» Passage provided:
^^^^^^^^^^^^^^^^

I am blown away at how much information is densely packed into this. You got yourself a new subscriber, sir. It’s staggering to think about how these technologies will shape the landscape for data and analytics. This is just the beginning.
Damn, I spent like a week researching this shit on my own, and have been working on almost exactly the same thing. Processing MDX files into embeddings etc. It’s really cool to see somebody doing almost the same exact thing. Makes me think I am really on the right track!
@@automioai In this project no PDF files were used - all documentation had been written directly in MDX. You'll have to do some research on ways to extract text from PDF files. Once you have that, I wouldn't bother with MDX at all - just generate embeddings directly on that content.
Prediction: This is gonna get a million views. Just saw fireship video about vector databases and wanted to understand embeddings. Before I could even search, this video was in the page. Though I wasn’t interested in a 40 min video (had a feeling I’ll just stop after 5 mins like I usually do) I ended up watching it all. The rabbit hole 🐇 🕳️ format is so naturally elegant. Clear end to end use case. I secretly don’t want to share it with anyone but I am forced to fulfill my prediction.
The clarity of this video while maintaining detailed granularity of the subject is very impressive and very appreciated. Thank you for making this video.
Found your channel while learning React Three Fiber, subbed with notifications immediately. Today I get a notification for a well-explained ChatGPT tutorial, right as I embark on building a similar thing. Fantastic continued work, thank you very much!
Ive been looking for this information for months. Such an excellent tutorial and I love that Supabase's code is all open source so i can actually clone it and read how it works in detail later. Thank you so much for the walk through. Super talented dude too - love the blender stuff.
@@RabbitHoleSyndrome why is the generate embeddings file so different in the video then what is in the repo now? I can't find anything you talk about in minutes 10-13.

^^^^^^^^^^^^^^^^

» Supplied material:
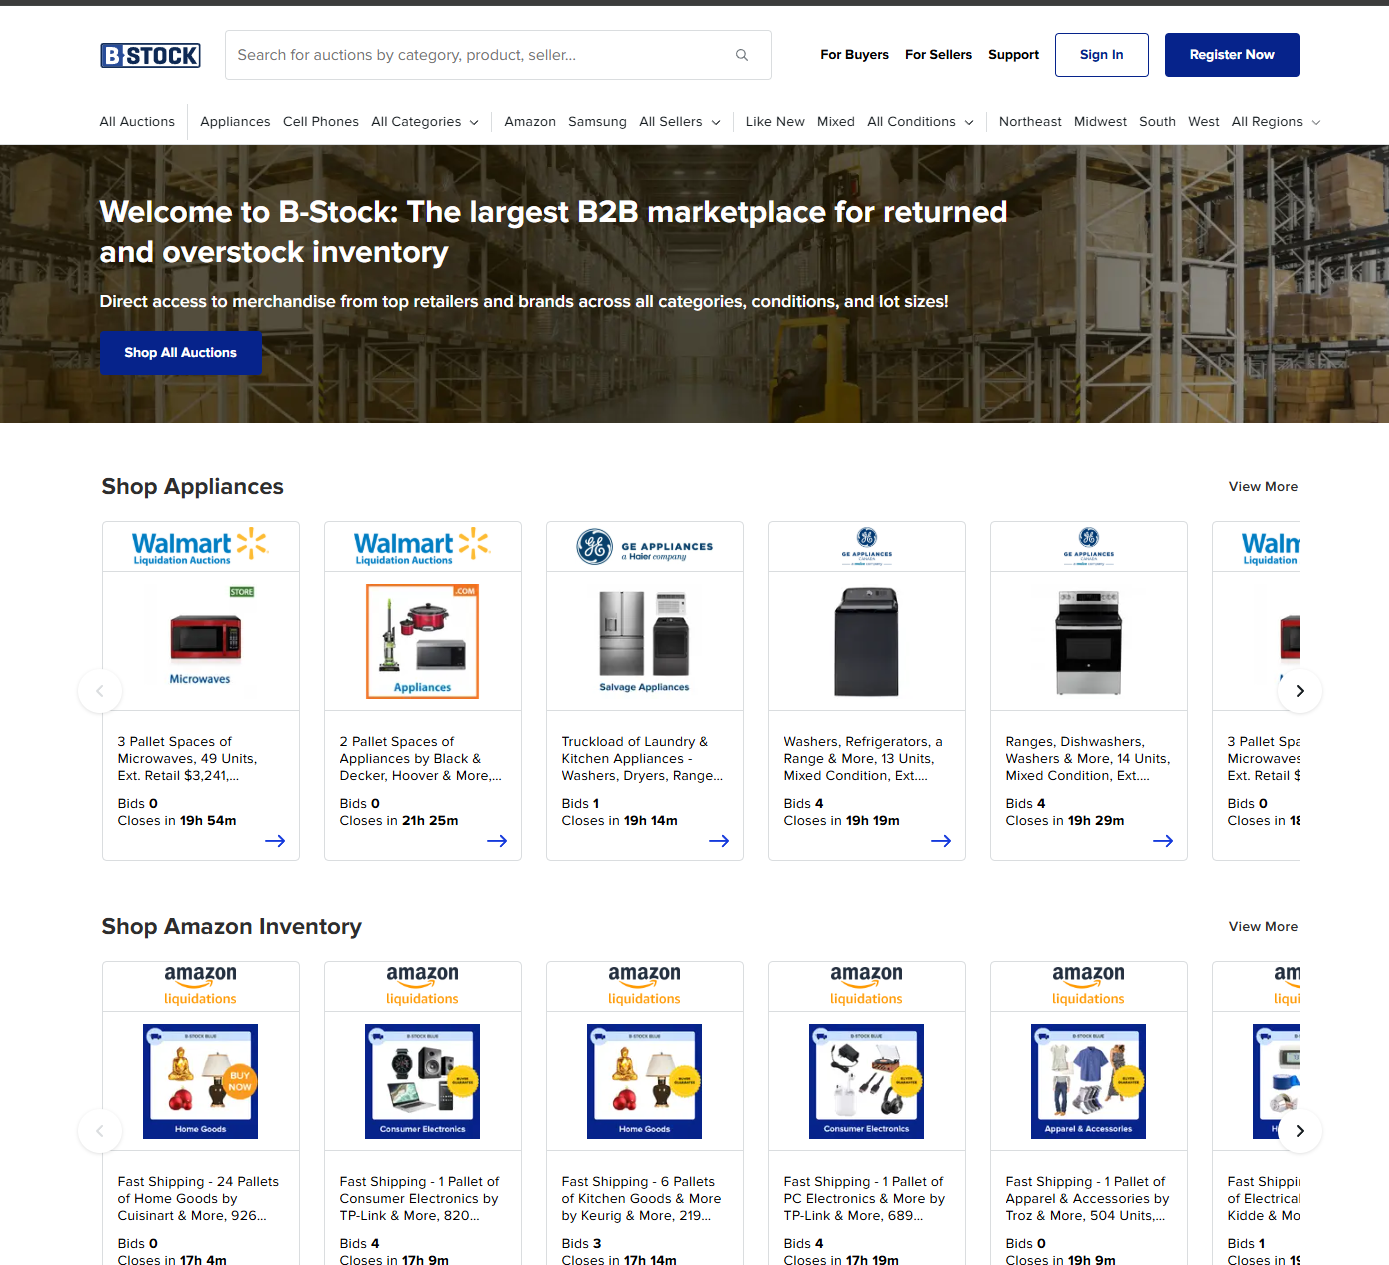
Task: Click the B-Stock logo
Action: click(150, 55)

^^^^^^^^^^^^^^^^

» Required actions:
1. Repeat the comments on the embeddings video, starting with "I am blown away" and going on through "just the beginning.", with "subscriber" swapped for "follower".
2. In the comments on the embeddings video, shorten the paragraph that begins "Prediction: This is gonna get" into a list that keeps its main facts.

» Solved problems:
1.
I am blown away at how much information is densely packed into this. You got yourself a new follower, sir. It’s staggering to think about how these technologies will shape the landscape for data and analytics. This is just the beginning.

2.
- Predicts the video will get a million views.
- Found it after a Fireship video on vector databases, while wanting to understand embeddings. It showed up before any search.
- Expected to quit the 40-minute video after about 5 minutes, but watched all of it.
- Praises the rabbit hole format as naturally elegant and the use case as clear end to end.
- Secretly doesn't want to share it, but feels forced to so the prediction comes true.